### [Исходный текст]

Партсписки, или Туда и обратно
Зачем в России сначала усиливали, а теперь ослабляют влияние партий в парламентах
В феврале депутаты Народного хурала Калмыкии с подачи главы республики Бату Хасикова («Единая Россия») изменили способ формирования парламента, отказавшись от чисто пропорциональной избирательной системы в пользу смешанной. За последние пять лет Калмыкия стала уже 19-м субъектом РФ, где число «списочных» депутатов сокращается, а доля одномандатников увеличивается. В теории это должно вредить оппозиции, которая избирается в основном по партспискам, и помогать единороссам, однако на деле так происходит не всегда. «Ъ» разбирался, зачем власть реставрирует «мажоритарку».
Наследственный мажоритаризм
Исторически Россия унаследовала от Советского Союза мажоритарную избирательную систему, поскольку в СССР партия была одна — «руководящая и направляющая». Правом выдвижения кандидатов в депутаты всех уровней обладали КПСС, ВЛКСМ, профсоюзы, кооперативы, общественные организации, трудовые коллективы и собрания военнослужащих, но де-факто весь процесс контролировала партия. Депутаты избирались в одномандатных округах и до 1987 года — безальтернативно.
Во время перестройки выборы стали альтернативными, округа — многомандатными, а право выдвижения получили любые объединения в широком смысле вплоть до сходов граждан.
К моменту, когда на смену Верховному совету постсоветской России в 1993 году пришла Государственная дума, многопартийность уже воспринималась на федеральном уровне как один из основных демократических институтов.
Поэтому первые выборы в нижнюю палату парламента прошли по смешанной системе: половину ее составили привычные одномандатники, а другая половина была впервые избрана по заимствованной на Западе «пропорционалке».
Но на региональном уровне электоральная инерция оказалась гораздо сильнее: практически все первые составы законодательных органов субъектов РФ формировались по мажоритарному принципу. Одним из немногих исключений стала Республика Марий Эл, где 22 депутата избирались по одномандатным округам и 8 — по единому округу, то есть по спискам кандидатов от разнообразных объединений. В Госсовет тогда прошли два «списочника» от Аграрной партии (22,5% голосов) и по одному — от КПРФ (13,1%), конструктивно-экологического движения «Кедр» (10,5%), общественно-политического движения «Достоинство и милосердие» (7,6%), всероссийского объединения «Предприниматели за новую Россию» (7,5%), общественно-политического движения «Марий ушем» (7,1%) и Республиканской партии России (6,7%). Общественно-политическое движение «Кугезе мланде» и партия «Союз прогресса» не преодолели пятипроцентный барьер.
Впрочем, это вовсе не означает, что первые заксобрания формировались по единому образцу. Просто их разнообразие выражалось в другом: в экспериментах с разными параметрами «мажоритарки» (например, 28 депутатов Свердловской облдумы избирались в семи четырехмандатных округах, 27 членов Брянской облдумы — в девяти трехмандатных, а в Санкт-Петербурге выборы проходили по одномандатным округам, но в два тура), со сроками полномочий и ротацией (в Вологодской и Волгоградской областях раз в два года обновлялась половина депутатов), наконец, с самой структурой региональных парламентов, ряд которых по образу федерального тяготели к двухпалатности (помимо части республик двумя палатами обзавелось Свердловское заксобрание). Но изменения в сторону развития партийного представительства были редким исключением.

### [Необработанные данные]
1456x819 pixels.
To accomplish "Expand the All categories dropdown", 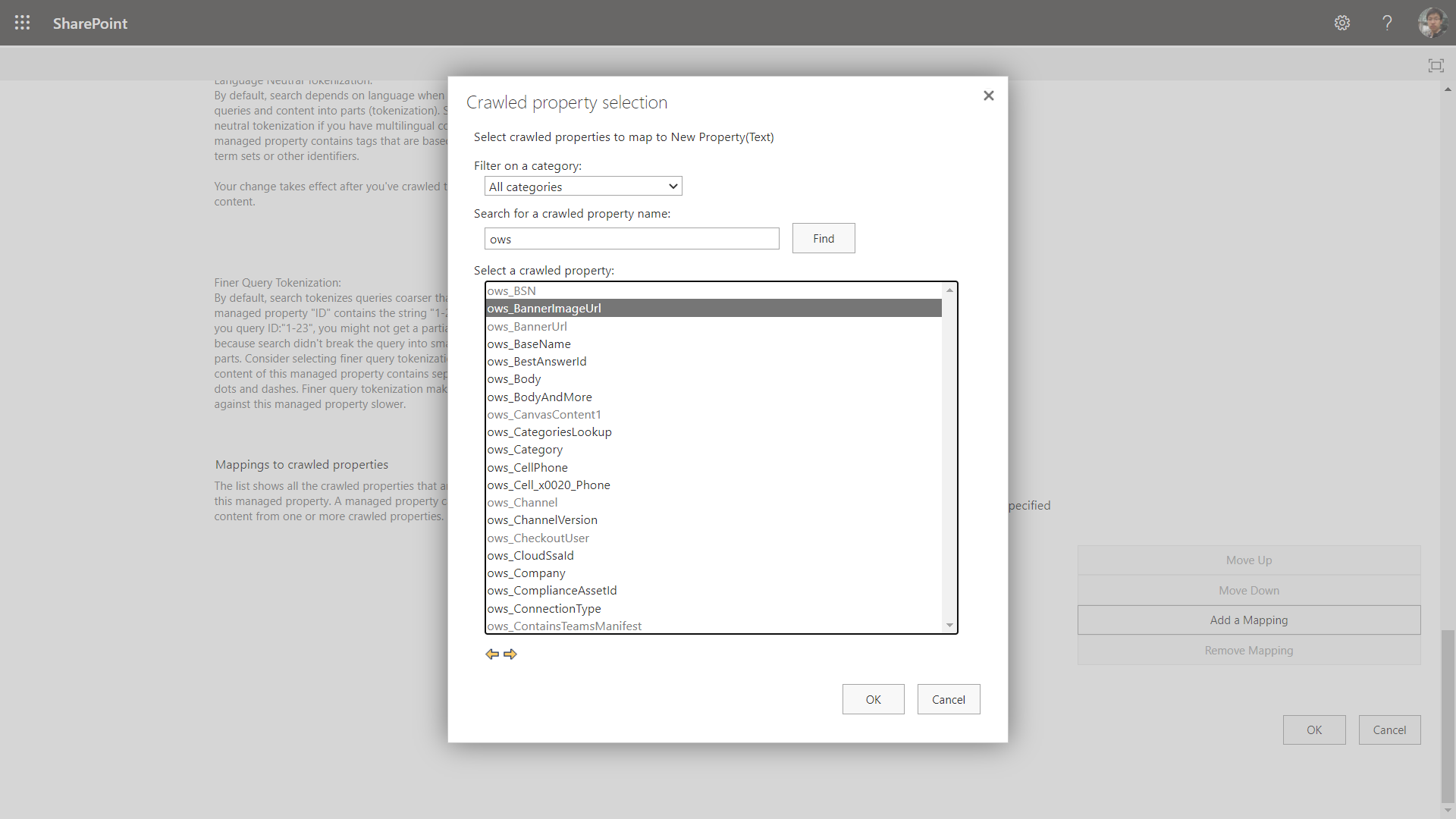I will coord(583,187).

### [Задача]
Продолжите статью о партийных списках и выборах в парламенты: напишите, что идет дальше после ее последнего абзаца. Строки для этой работы не понадобятся.

### [Письменный ответ]
Как объясняет эксперт по региональной политике Виталий Иванов, губернаторам ельцинской эпохи партийные списки были просто не нужны, ведь они могли избирать лояльных себе депутатов по старинке — в округах: «Не у большинства, но у глав более или менее сильных это получалось. И зачем огород городить?»
Помимо Марий Эл при формировании первых созывов «пропорционалку» применяли только в Туве, Саратовской и Калининградской областях, и тоже весьма ограниченно (например, в калининградское заксобрание по партспискам избирались лишь 5 из 32 депутатов), а на вторых выборах — в Корякском и Усть-Ордынском Бурятском автономных округах. Всерьез пропорциональную систему впервые использовали в 1996 году в Свердловской области, где целиком по партспискам была сформирована верхняя палата (28 депутатов), а в 1997-м — в Красноярском крае, где внедрили думскую пропорцию «50 на 50» (20 списочных депутатов из 40).
«Сторонником введения партсписков в регионах, как правило, была оппозиция,— продолжает господин Иванов.— В Красноярском крае тогда именно она настояла на принятии решения. Краевая администрация была против, но ей не хватило одного голоса, чтобы завалить эту норму: нужный депутат отлучился по нужде. Потом говорили: Лукашов вышел в туалет, поэтому у нас появилась смешанная система».
Пока губернаторы сохраняли завоеванную на заре российского федерализма самостоятельность, ситуация оставалась неизменной. Как рассказывает политолог Александр Кынев, более 70% региональных депутатов того времени были беспартийными: «Во всяком случае номинально. Фракции образовывались уже после выборов по различным причинам, в том числе как элемент лоббизма в отношениях с Москвой. И состав там был другой — партхозактив. Для региональной элиты это был небольшой элемент самостоятельности».
Есть такие партии
В 2001 году Госдума приняла закон «О политических партиях», наделив их исключительным правом выдвигать кандидатов, а в 2002-м — новую редакцию закона «Об основных гарантиях избирательных прав и права на участие в референдуме граждан РФ», в котором появилась обязательная для заксобраний норма партийного представительства: «списочники» должны были получать не менее половины мест. Оба закона вступили в силу в 2003 году, и за пять последующих лет число избранных по спискам депутатов постепенно возросло с 53 до 2181.
Господин Кынев напоминает, что партийная реформа была частью широкого блока изменений, призванных ослабить региональные элиты: «Политическая вертикаль замкнулась на федеральный центр, депутаты стали зависимы уже не только от избирателей, но и от федеральных партийных чиновников. Для власти это дополнительная вертикаль единства страны. Плюс в тот момент реформу поддержали все партии». В начале нулевых они были представлены «нищей интеллигенцией» и не имели ресурсов, чтобы побеждать в мажоритарных округах, продолжает политолог: «И левые, и правые — денег ни у кого не было. После принудительного введения списков появились бизнесмены, которых заставляют идти через партии. Естественно, спрос рождает предложение».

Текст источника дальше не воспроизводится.